Analyses / Public Summary / 119 · HR 6429 Public Summary

119-HR-6429 Journalist Public Summary

119 · HR 6429 Expanding Cybersecurity Workforce Act of 2025

Creates a CISA-run outreach and training effort to bring more people from underrepresented and disadvantaged communities into cybersecurity, backed by a $20M-per-year authorization and annual progress reports.

Published
05 Dec 2025
Updated
05 Dec 2025
Tags
public-summary · US Congress · Homeland Security
Unvetted
01 · Section

Headline Summary

A House bill would have CISA launch and fund a nationwide outreach-and-training push to help people from underrepresented and disadvantaged communities enter cybersecurity jobs.

02 · Section

What It Does

H.R. 6429 (Expanding Cybersecurity Workforce Act of 2025) directs the Cybersecurity and Infrastructure Security Agency (CISA) to set up a program within its existing Cybersecurity Education and Training Assistance Program to promote cybersecurity careers to disadvantaged groups (including older adults, racial and ethnic minorities, people with certain disabilities, veterans, women, individuals from nontraditional educational paths, and people who were formerly incarcerated).

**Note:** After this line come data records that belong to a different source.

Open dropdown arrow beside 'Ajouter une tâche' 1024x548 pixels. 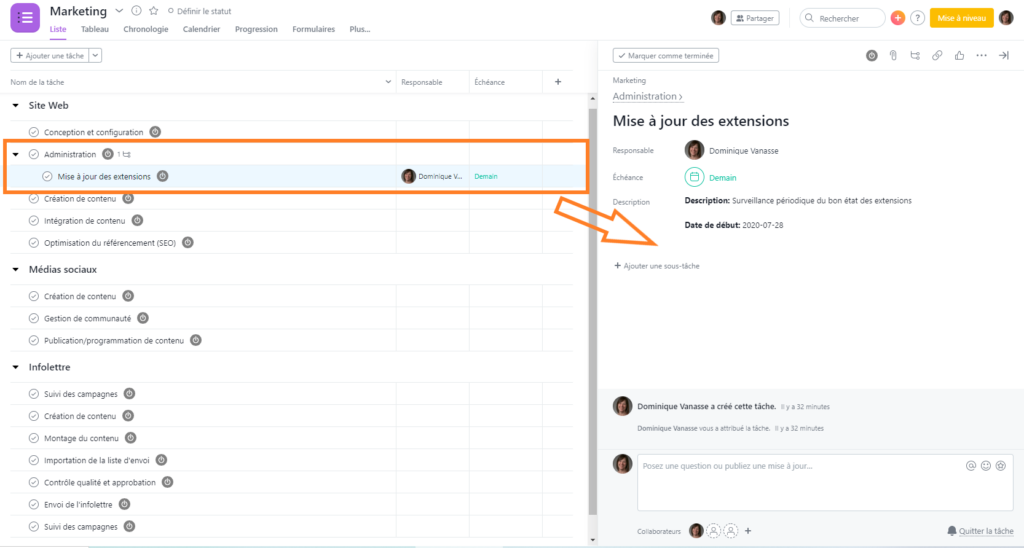click(95, 56)
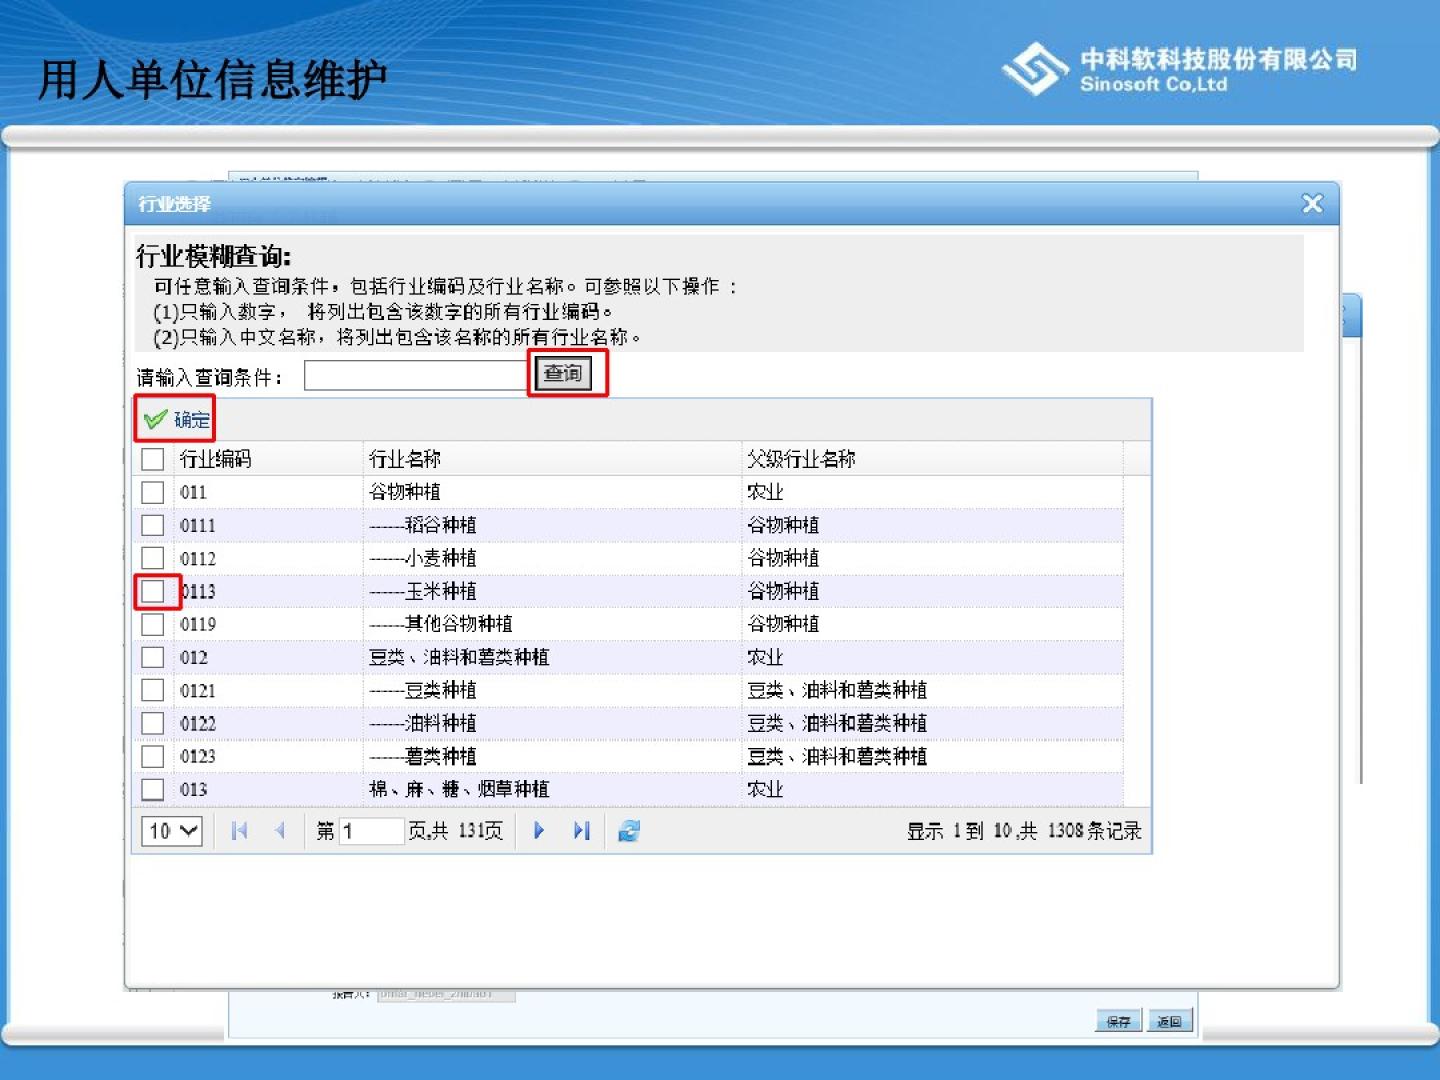This screenshot has width=1440, height=1080.
Task: Sort by 行业编码 column header
Action: [216, 459]
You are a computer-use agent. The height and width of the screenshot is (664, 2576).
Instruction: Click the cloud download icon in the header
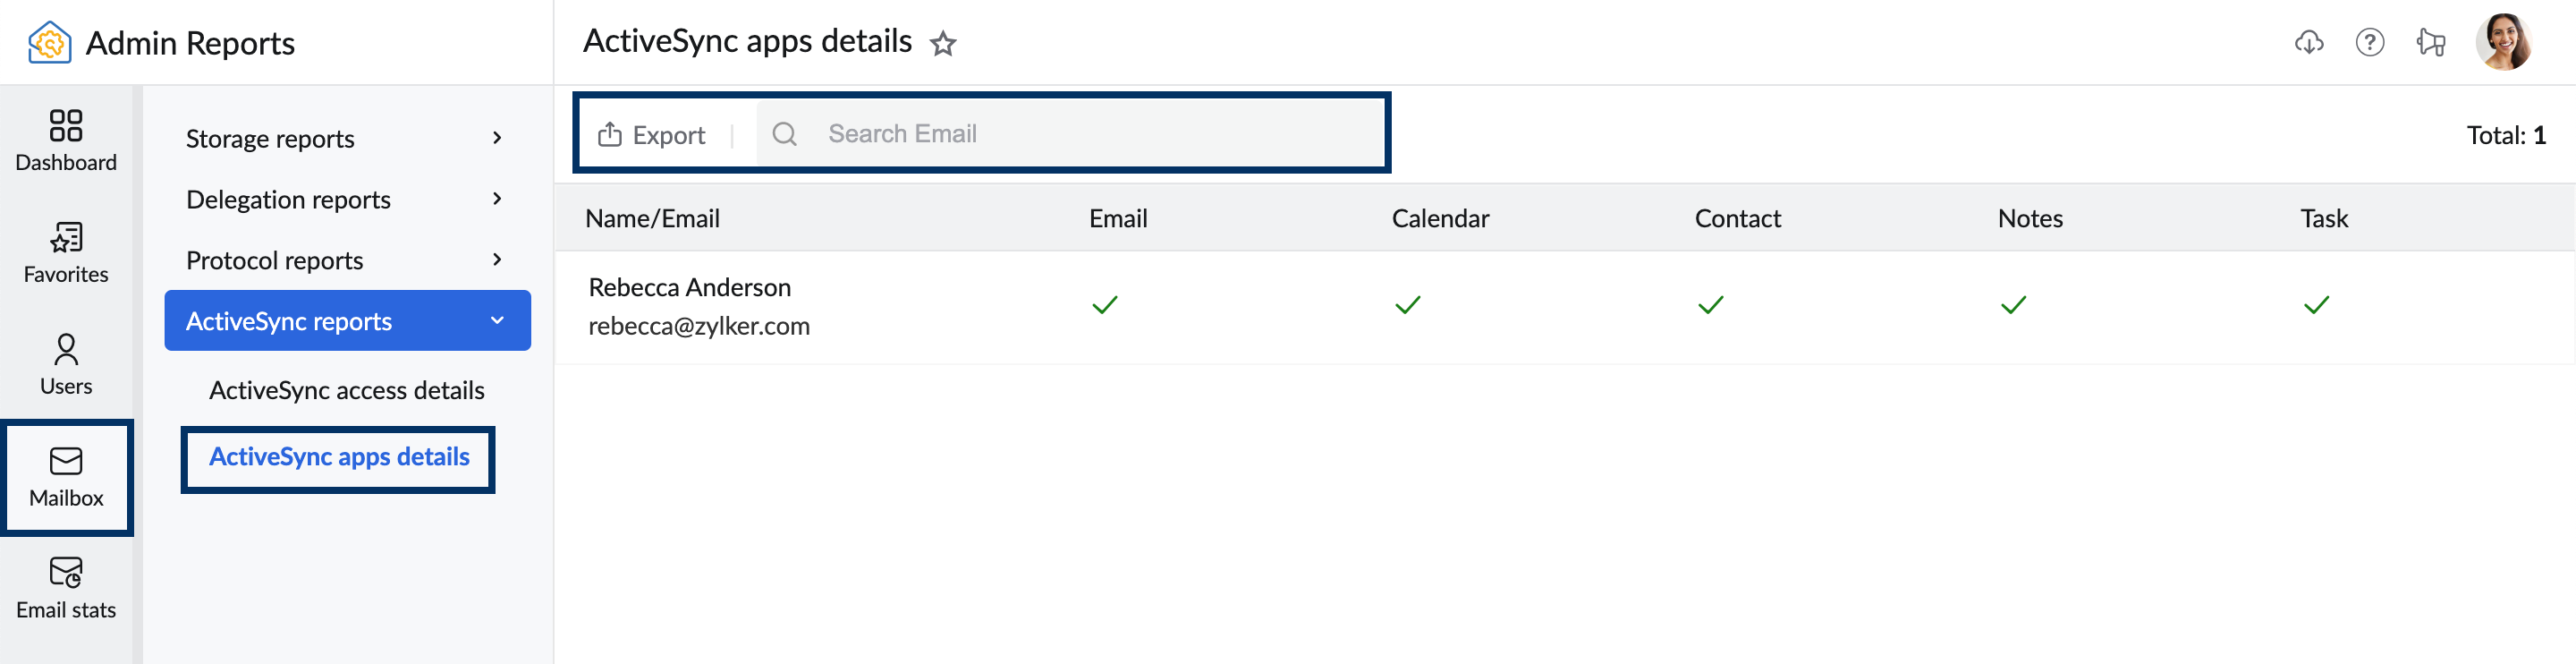(2310, 42)
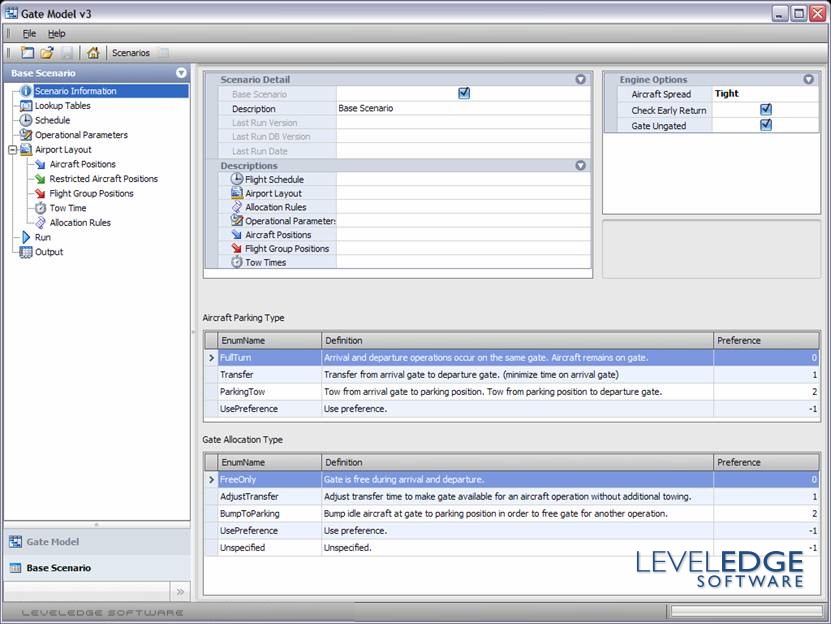Click the Lookup Tables icon in tree
This screenshot has width=831, height=624.
pyautogui.click(x=26, y=105)
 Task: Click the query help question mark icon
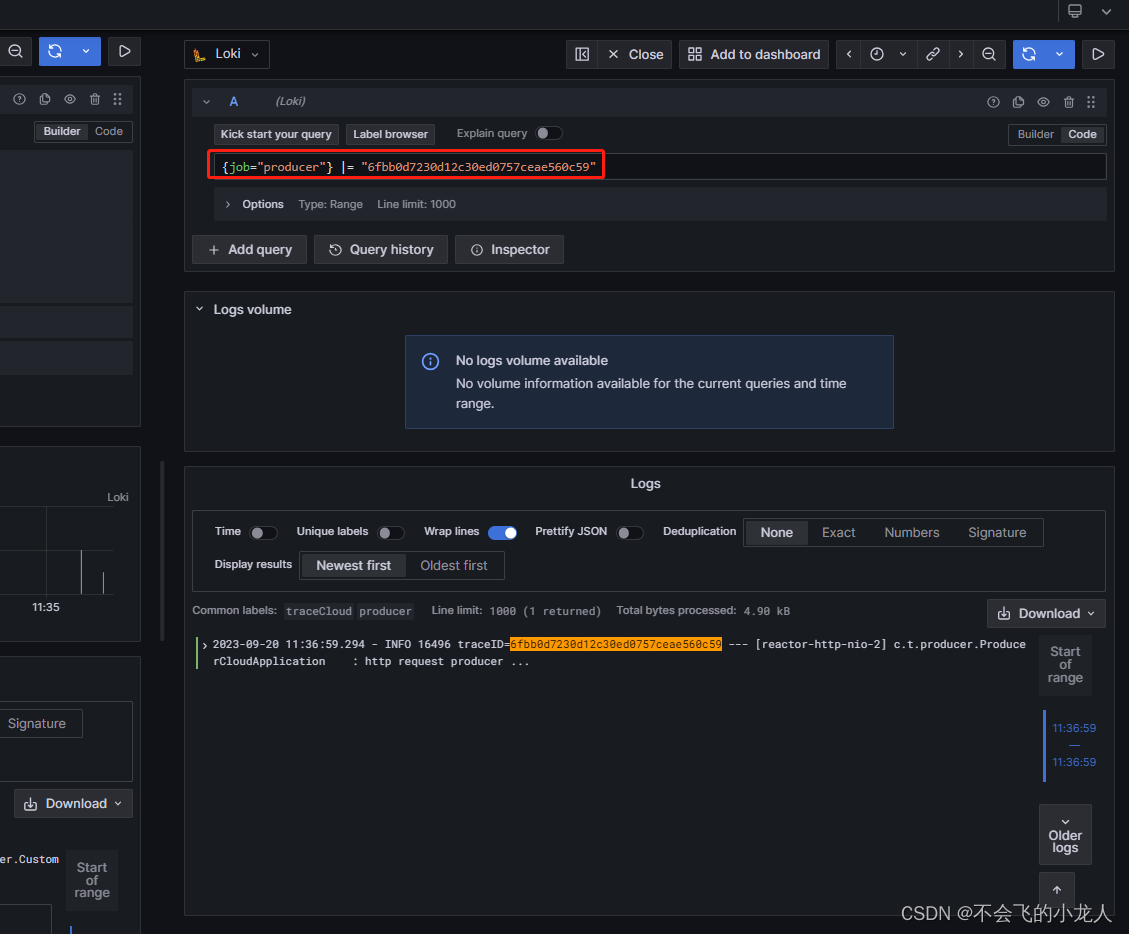[993, 102]
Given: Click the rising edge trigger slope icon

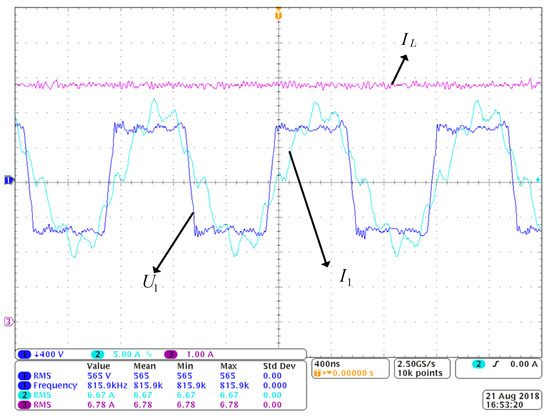Looking at the screenshot, I should point(495,364).
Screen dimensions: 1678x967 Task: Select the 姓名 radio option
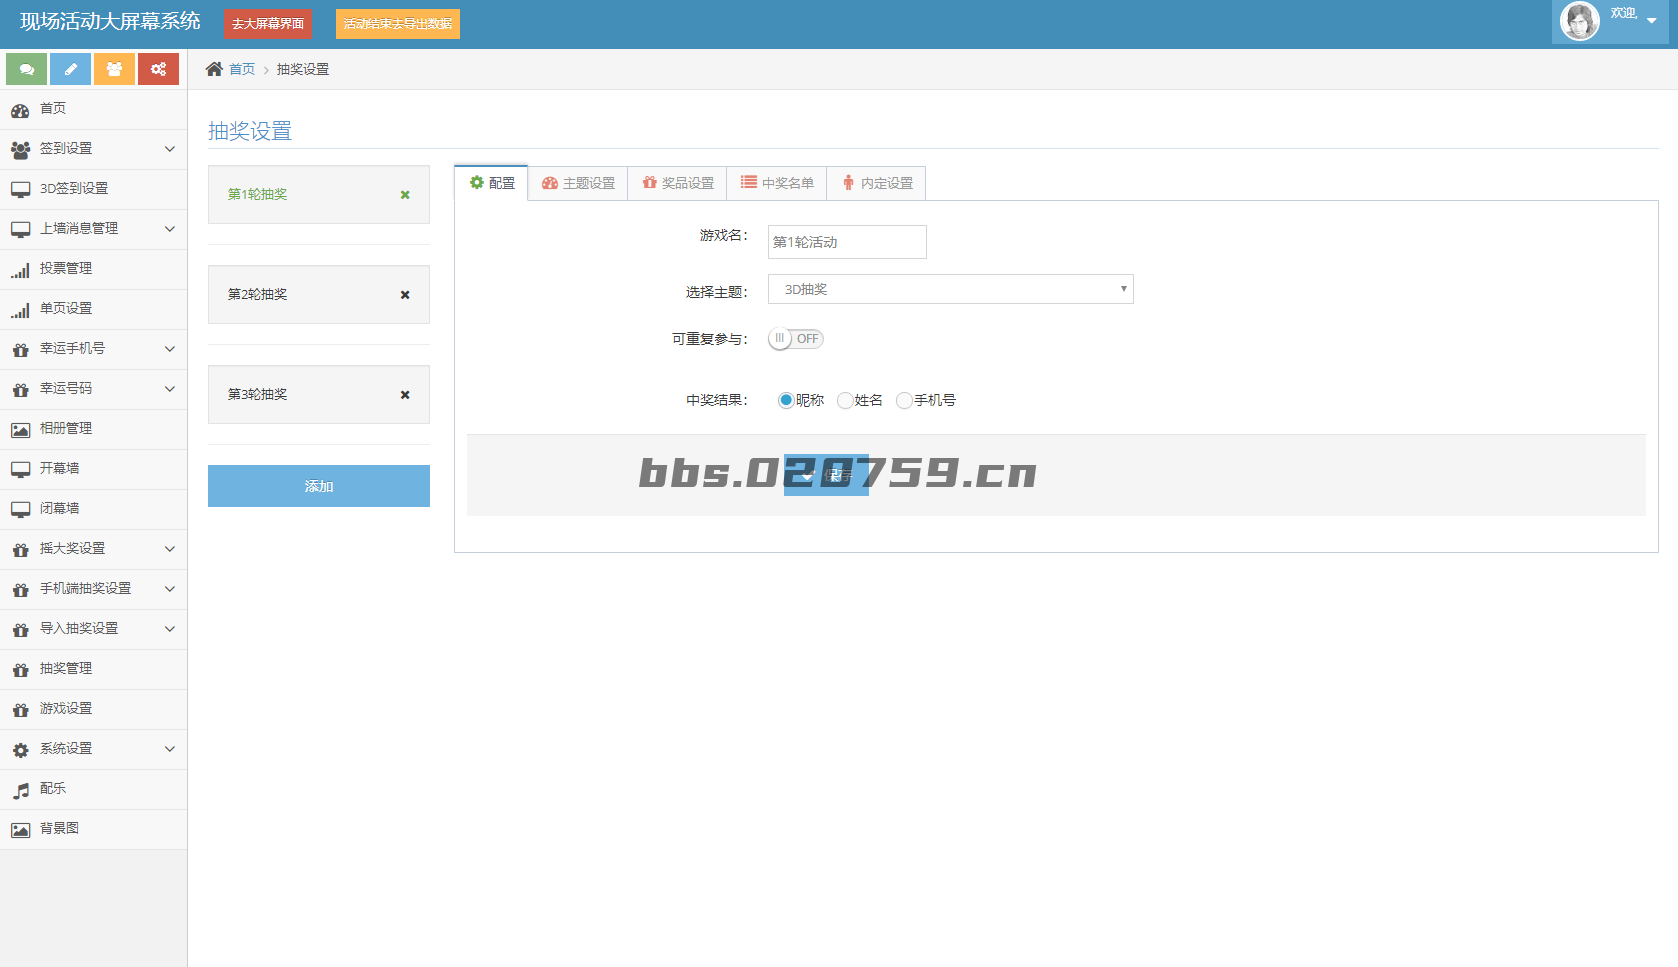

The agency would conduct outreach to educators, unions, chambers of commerce, workforce offices, private employers, community colleges, and even parents of K–12 students; tailor activities by region and industry; and report to Congress annually on results. The bill authorizes $20 million per year from FY2026 through FY2031.

03 · Section

Key Numbers

Funding authorized
20000000per year (FY2026–FY2031)
Program launch deadline
180days after enactment
Reporting cadence
1report per year to Congress
04 · Section

Who’s For It

  • Primary sponsor: Rep. Brown.
  • Co-sponsors: 28 Members, predominantly Democrats, including Reps. Stevens, Wasserman Schultz, Norton, Quigley, Kelly (IL), Lynch, Carson, Ansari, Crockett, Beatty, Brownley, Thompson (MS), Landsman, Velázquez, Larsen (WA), Plaskett, Hayes, Min, McBath, Bell, Goldman (NY), Cherfilus-McCormick, Horsford, Johnson (TX), Evans (PA), Foushee, and one Republican, Carter (LA).
  • Stated rationale in the bill text: widen awareness and access to cybersecurity careers, tailor efforts to local needs, and track progress via annual reports.
05 · Section

Who’s Against It

  • No formal opposition noted yet; the bill was just introduced on December 4, 2025.
  • Potential critiques to watch: cost and federal role (the program authorizes ongoing spending), overlap with existing workforce programs, how effectiveness will be measured, and the bill’s specific definitions (for example, “disability” is limited to intellectual or developmental disabilities).
06 · Section

What’s Next

As of December 4, 2025, the bill has been introduced in the House and referred to the House Committee on Homeland Security. Next typical steps are committee hearings and markup, potential cost estimate, and a House floor vote; if it passes, the Senate would then consider it.